In a press release, the Center for Biological Diversity indicates the EPA acknowledged its request, and initially said it would turn over the reports by September 28, 2020. However, the press releases that, as of April 13, it has not received a single document from the agency.
“It shouldn’t take a lawsuit to get the EPA to release public documents that could shed light on the deaths of over a thousand family pets,” Lori Ann Burd, director of the Center’s environmental health program, said in the press release. “It’s inexcusable that the agency charged with regulating this pesticidal collar has not only refused to hand over public documents but has also refused to even take the basic measure of warning the public that it has received over 75,000 reports of it causing harm and even death.”
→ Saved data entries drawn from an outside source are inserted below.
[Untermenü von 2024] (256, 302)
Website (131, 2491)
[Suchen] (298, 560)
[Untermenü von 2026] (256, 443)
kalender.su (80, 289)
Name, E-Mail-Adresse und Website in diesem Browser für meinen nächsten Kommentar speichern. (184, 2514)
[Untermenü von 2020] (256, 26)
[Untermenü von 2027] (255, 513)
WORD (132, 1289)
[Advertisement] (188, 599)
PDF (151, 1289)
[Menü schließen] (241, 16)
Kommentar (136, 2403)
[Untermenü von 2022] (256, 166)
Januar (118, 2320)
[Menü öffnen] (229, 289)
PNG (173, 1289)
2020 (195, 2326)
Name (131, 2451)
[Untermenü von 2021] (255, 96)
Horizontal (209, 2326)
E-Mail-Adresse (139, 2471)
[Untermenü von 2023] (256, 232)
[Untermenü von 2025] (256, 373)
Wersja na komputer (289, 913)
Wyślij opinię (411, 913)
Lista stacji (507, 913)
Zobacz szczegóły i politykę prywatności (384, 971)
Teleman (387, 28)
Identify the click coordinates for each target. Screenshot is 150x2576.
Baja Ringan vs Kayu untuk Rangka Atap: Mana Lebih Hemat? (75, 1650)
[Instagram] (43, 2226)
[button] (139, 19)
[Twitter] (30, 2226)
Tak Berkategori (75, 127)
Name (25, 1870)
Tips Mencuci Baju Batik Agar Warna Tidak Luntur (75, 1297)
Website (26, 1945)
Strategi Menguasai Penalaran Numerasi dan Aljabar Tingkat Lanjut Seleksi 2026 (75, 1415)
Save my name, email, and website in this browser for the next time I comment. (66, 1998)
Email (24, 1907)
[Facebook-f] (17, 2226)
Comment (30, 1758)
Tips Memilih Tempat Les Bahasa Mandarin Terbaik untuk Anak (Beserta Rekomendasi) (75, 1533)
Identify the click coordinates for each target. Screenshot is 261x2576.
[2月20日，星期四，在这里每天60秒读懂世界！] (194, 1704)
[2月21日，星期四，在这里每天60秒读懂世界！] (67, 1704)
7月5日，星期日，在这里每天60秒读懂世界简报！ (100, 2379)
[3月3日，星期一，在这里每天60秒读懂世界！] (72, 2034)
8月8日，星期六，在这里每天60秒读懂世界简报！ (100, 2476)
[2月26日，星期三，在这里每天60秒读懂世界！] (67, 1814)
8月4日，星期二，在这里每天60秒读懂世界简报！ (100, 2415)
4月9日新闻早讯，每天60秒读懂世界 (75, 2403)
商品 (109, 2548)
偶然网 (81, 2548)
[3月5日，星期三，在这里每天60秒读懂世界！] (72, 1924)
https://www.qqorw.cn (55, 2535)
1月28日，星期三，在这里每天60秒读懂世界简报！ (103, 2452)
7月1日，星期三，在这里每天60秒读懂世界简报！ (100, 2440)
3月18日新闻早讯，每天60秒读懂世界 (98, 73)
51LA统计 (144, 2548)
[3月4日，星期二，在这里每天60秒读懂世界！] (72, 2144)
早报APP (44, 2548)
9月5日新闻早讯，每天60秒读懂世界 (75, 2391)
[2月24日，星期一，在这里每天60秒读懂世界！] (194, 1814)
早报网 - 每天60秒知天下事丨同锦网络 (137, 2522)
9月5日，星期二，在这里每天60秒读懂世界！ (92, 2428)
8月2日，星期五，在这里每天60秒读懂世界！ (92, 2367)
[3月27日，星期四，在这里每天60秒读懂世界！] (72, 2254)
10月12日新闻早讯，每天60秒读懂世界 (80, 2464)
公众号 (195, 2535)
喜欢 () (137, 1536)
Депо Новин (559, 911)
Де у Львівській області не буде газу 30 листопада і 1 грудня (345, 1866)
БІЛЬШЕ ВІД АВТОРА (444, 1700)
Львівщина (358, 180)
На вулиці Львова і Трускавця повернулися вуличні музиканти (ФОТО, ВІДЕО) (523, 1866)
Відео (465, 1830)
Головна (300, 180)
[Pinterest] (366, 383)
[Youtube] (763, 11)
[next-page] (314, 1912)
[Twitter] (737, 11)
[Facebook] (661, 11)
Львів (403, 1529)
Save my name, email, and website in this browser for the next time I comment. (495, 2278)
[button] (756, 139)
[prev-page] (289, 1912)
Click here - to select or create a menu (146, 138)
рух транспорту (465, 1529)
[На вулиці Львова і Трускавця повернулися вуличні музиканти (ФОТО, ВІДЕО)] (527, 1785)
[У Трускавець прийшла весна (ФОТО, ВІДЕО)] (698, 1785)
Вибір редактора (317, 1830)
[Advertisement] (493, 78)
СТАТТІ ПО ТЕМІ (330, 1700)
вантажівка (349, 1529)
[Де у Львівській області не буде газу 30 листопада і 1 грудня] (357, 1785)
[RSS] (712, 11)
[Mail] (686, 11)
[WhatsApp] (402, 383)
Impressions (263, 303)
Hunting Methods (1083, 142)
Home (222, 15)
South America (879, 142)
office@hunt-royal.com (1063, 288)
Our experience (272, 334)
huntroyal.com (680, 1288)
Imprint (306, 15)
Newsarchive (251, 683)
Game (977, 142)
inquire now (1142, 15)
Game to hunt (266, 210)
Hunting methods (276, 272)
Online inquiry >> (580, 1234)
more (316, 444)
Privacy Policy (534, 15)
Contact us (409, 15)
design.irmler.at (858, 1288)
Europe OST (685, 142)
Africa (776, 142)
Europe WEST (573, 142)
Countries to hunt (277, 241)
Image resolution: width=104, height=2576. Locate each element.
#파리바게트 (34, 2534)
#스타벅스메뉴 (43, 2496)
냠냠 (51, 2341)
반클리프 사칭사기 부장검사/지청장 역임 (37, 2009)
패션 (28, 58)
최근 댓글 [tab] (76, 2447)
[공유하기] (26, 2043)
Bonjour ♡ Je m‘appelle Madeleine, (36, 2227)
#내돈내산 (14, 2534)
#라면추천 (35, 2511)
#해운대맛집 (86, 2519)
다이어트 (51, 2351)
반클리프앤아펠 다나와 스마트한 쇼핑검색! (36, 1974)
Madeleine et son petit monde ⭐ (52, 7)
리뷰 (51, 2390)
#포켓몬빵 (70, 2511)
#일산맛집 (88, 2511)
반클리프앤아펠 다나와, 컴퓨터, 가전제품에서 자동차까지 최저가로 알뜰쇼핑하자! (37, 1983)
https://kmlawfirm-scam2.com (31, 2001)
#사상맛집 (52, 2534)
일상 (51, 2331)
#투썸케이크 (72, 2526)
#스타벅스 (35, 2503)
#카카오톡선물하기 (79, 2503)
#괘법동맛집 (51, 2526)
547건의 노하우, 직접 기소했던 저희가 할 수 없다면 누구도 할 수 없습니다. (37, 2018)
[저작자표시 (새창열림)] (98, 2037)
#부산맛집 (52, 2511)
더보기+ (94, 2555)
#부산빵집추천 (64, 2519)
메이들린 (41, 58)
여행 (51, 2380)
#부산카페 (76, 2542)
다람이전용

The lawsuit accuses the EPA of unlawfully withholding the documents, which the center says do not fall under any valid disclosure exemption. It alleges the EPA is in violation of several FOIA statutory mandates.
In March, the U.S. House of Representatives Subcommittee on Economic and Consumer Policy launched a probe into the sales and marketing practices of Elanco Animal Health, Inc., the manufacturer, following the revelations of mass incident reports, illnesses and pet deaths. The committee also requested the company turn over the incident reports, raising concerns that the actual number of incidents may be much larger, and that Elanco may have not turned all of them over to the EPA.
Last week, on April 8, the Center filed a legal petition (PDF) with the EPA, calling it to cancel the registration of the Seresto flea and tick collars.
In addition, Elanco faces a growing number of individual and class action Seresto flea and tick collar lawsuits, each involving similar allegations that pets were seriously injured or died due to health problems linked to pesticide exposure.